WHAT IS ASKED>
1. According to the text on parsing expression grammars, what new computational machine did Loff et al. propose?
2. Transcribe the text on parsing expression grammars, everything from "Medeiros et al. [11]" down to "of context-free languages (CFLs).".

Begin TEXT

Medeiros et al. [11] designed a PEG construction from a PCRE and evaluated the pattern matching performance between PEGs and PCREs. Loff et al. [10] discussed a few computational aspects of PEGs. They showed that a PEG accepts a pair of an input and its output for any computable functions. They also proposed a new computational machine, scaffolding automata (SAs), that operates using a set of states and an auxiliary DAG structure, and proved the equivalence between SAs and the reversal of parsing expression languages (PELs). Koga [7] examined the context-freeness of a PEL, and showed that it is undecidable whether or not a PEL L belongs to a subfamily of context-free languages (CFLs).

End TEXT
Begin GIVEN MATERIAL

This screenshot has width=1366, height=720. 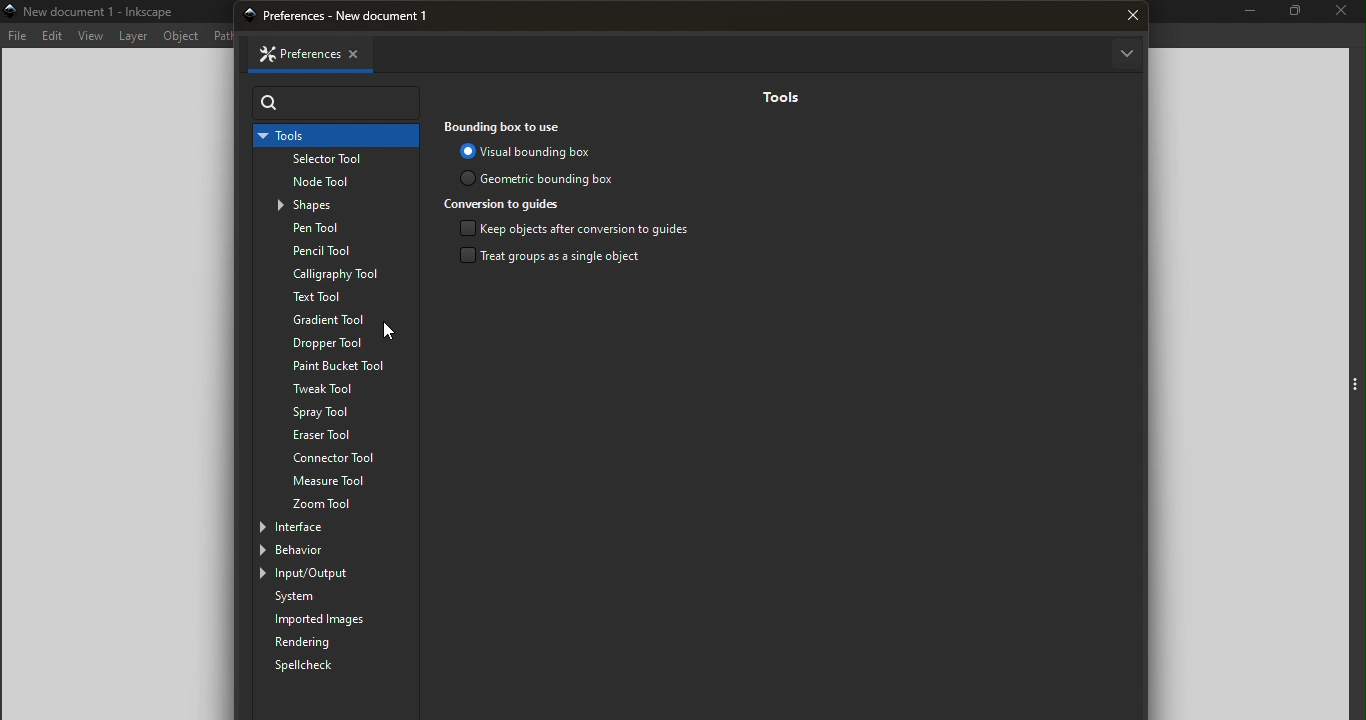 I want to click on Toggle command panel, so click(x=1355, y=386).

End GIVEN MATERIAL

RESPONSES TO THE EXERCISE>
1. Scaffolding automata (SAs), which operate using a set of states and an auxiliary DAG structure.

2.
Medeiros et al. [11] designed a PEG construction from a PCRE and evaluated the pattern matching performance between PEGs and PCREs. Loff et al. [10] discussed a few computational aspects of PEGs. They showed that a PEG accepts a pair of an input and its output for any computable functions. They also proposed a new computational machine, scaffolding automata (SAs), that operates using a set of states and an auxiliary DAG structure, and proved the equivalence between SAs and the reversal of parsing expression languages (PELs). Koga [7] examined the context-freeness of a PEL, and showed that it is undecidable whether or not a PEL L belongs to a subfamily of context-free languages (CFLs).